— Task prompt —
The entries below contain a stretch that opens with the line containing "Task: Expand the top" and closes with the line containing "is (532, 809)."; set down that stretch exactly, both ends included, and nothing else.

Saved entries
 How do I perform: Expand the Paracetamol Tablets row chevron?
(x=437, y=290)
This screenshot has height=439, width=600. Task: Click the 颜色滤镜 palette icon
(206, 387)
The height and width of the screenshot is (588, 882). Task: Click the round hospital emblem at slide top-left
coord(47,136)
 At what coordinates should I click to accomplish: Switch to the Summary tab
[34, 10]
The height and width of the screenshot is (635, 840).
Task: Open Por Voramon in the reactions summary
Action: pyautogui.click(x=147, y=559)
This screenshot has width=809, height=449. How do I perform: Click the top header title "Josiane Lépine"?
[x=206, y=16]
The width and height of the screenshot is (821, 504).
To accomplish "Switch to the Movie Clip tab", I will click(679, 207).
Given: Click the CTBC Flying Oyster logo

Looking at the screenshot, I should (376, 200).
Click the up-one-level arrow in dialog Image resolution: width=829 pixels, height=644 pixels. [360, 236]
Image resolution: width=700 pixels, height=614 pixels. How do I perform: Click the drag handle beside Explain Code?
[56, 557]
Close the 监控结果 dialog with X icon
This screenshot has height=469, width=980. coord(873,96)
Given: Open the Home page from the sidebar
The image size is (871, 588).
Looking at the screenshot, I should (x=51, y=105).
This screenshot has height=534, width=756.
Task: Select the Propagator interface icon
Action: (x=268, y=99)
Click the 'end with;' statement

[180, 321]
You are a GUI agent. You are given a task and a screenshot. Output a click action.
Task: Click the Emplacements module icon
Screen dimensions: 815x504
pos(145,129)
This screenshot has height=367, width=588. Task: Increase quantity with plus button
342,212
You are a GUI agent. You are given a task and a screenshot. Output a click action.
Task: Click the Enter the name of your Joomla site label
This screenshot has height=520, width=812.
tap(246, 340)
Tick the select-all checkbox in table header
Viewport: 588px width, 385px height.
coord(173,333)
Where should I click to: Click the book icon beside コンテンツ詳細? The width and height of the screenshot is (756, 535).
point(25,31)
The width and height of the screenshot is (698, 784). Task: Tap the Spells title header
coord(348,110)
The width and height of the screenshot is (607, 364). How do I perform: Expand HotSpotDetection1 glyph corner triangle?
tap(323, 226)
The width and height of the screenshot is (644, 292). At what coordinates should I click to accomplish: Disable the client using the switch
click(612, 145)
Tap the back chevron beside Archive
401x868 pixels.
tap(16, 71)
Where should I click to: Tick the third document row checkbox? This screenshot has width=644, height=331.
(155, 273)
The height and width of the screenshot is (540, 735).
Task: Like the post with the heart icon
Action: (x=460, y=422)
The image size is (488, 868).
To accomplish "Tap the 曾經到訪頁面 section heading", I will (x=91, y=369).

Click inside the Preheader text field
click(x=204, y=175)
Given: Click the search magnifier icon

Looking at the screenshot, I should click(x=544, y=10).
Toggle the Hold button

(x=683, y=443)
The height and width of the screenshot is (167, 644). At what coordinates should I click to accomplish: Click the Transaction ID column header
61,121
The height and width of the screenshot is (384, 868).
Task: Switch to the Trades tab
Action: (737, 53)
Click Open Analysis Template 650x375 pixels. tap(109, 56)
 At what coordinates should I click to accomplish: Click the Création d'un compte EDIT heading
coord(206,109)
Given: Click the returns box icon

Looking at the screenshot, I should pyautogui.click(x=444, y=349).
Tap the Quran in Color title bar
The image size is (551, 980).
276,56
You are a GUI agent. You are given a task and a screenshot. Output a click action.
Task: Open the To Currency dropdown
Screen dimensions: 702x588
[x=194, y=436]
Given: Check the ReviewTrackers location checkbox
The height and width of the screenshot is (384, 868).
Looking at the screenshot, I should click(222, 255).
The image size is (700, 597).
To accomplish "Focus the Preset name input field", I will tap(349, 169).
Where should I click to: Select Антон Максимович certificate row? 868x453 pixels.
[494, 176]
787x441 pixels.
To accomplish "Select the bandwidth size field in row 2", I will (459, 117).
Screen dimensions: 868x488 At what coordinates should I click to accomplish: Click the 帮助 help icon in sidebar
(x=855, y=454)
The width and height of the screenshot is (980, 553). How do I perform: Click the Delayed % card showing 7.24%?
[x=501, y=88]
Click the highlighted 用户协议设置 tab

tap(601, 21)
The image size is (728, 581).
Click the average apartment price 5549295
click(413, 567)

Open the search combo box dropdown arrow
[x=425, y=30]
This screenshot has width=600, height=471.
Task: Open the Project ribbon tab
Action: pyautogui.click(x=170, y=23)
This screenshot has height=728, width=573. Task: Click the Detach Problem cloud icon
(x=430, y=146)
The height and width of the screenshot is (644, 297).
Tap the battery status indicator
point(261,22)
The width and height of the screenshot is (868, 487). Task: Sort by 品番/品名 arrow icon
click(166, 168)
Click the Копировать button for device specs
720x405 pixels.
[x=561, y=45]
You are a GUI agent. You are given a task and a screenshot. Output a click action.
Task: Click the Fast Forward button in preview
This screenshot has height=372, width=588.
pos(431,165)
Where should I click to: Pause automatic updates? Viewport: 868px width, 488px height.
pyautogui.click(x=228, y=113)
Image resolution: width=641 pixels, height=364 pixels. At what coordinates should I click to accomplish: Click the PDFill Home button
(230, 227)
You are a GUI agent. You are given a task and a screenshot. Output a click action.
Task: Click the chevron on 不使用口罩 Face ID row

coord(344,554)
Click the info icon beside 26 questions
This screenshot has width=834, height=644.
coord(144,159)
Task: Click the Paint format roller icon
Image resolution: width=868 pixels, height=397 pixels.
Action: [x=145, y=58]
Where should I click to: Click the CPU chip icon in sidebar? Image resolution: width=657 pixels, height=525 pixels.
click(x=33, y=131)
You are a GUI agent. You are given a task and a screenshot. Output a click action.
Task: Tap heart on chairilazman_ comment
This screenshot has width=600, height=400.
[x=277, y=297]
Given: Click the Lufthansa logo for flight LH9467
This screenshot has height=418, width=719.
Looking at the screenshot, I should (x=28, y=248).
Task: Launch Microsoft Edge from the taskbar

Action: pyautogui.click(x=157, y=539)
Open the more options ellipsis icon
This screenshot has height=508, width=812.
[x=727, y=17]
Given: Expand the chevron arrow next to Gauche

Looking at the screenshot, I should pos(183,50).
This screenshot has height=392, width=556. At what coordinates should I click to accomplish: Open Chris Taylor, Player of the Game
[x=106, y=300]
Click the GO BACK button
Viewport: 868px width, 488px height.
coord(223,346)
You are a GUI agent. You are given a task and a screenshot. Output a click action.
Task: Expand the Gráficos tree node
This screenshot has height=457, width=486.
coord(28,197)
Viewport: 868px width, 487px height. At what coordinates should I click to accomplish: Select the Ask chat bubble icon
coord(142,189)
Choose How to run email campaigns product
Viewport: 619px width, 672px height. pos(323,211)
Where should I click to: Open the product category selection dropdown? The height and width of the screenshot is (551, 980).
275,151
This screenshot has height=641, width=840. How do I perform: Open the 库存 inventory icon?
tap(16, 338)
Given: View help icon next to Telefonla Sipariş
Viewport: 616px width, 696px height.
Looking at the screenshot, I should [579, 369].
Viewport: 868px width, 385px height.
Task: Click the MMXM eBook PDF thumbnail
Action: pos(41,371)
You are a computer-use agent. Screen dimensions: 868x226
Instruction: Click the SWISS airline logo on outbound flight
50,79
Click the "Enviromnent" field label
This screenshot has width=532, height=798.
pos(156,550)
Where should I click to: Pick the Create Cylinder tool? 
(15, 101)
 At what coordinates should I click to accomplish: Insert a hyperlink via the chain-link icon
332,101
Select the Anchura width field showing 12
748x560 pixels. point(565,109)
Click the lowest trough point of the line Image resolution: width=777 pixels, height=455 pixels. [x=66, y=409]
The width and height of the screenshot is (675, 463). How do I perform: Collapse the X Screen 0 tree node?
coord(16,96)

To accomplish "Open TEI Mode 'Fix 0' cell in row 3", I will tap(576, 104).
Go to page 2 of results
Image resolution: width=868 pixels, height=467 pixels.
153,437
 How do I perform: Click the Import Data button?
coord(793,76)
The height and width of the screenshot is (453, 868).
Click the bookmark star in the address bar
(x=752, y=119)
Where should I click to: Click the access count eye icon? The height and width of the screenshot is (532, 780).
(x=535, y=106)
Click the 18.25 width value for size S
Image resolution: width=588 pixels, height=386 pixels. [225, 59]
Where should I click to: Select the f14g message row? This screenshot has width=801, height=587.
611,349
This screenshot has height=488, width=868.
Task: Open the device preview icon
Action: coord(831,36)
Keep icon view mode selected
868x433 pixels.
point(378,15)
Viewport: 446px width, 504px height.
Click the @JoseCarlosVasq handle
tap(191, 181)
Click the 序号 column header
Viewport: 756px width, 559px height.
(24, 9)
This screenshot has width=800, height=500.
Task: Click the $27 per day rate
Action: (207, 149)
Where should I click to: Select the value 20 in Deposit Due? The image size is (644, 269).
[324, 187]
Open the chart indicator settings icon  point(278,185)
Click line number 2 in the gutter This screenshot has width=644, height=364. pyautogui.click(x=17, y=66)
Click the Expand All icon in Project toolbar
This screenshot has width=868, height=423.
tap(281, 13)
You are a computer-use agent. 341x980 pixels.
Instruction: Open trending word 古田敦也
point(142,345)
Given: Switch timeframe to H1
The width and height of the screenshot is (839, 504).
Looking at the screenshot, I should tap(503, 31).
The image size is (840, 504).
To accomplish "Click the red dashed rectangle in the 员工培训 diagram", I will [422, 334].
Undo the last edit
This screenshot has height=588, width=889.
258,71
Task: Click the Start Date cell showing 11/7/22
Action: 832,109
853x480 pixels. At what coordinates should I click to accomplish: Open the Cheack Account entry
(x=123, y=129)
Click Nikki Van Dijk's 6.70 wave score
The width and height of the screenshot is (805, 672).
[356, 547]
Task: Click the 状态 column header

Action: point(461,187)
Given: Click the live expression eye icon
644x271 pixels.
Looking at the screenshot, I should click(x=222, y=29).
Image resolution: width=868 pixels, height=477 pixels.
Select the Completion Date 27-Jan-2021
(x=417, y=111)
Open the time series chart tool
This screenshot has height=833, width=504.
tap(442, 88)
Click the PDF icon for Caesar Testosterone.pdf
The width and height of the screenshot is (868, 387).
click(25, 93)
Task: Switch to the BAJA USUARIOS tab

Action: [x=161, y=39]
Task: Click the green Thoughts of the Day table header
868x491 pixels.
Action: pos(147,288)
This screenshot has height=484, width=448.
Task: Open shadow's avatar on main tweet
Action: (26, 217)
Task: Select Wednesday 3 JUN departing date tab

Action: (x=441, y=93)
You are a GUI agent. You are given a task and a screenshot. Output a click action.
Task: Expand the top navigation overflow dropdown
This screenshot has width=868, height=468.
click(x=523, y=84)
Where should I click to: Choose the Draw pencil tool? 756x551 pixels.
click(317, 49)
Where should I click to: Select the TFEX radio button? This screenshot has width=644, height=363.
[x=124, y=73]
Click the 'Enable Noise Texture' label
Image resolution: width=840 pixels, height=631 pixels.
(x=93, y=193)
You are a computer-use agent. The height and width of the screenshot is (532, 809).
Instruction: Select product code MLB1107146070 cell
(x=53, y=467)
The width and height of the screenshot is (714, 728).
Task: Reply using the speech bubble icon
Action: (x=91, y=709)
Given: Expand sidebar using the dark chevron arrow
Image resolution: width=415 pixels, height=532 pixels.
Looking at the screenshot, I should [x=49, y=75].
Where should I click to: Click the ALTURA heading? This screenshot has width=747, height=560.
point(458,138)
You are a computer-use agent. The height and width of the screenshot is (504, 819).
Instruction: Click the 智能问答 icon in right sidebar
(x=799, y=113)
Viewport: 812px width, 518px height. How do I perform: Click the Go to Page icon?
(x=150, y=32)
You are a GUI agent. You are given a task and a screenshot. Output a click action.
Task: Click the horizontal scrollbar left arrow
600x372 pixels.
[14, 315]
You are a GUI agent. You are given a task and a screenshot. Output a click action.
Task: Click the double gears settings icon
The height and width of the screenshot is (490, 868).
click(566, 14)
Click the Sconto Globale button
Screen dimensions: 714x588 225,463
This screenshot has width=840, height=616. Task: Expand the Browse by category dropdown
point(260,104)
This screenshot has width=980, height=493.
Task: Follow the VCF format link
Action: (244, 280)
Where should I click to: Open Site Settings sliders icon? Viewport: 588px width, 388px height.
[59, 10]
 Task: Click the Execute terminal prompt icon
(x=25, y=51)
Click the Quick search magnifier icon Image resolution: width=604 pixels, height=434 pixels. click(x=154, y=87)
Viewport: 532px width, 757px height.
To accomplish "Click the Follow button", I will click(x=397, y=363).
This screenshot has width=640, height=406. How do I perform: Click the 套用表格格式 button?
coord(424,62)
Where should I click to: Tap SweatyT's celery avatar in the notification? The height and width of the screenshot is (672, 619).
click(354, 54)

— Reply to the task —
Task: Expand the top navigation overflow dropdown
This screenshot has width=868, height=468.
click(x=523, y=84)
Where should I click to: Choose the Draw pencil tool? 756x551 pixels.
click(317, 49)
Where should I click to: Select the TFEX radio button? This screenshot has width=644, height=363.
[x=124, y=73]
Click the 'Enable Noise Texture' label
Image resolution: width=840 pixels, height=631 pixels.
(x=93, y=193)
You are a computer-use agent. The height and width of the screenshot is (532, 809).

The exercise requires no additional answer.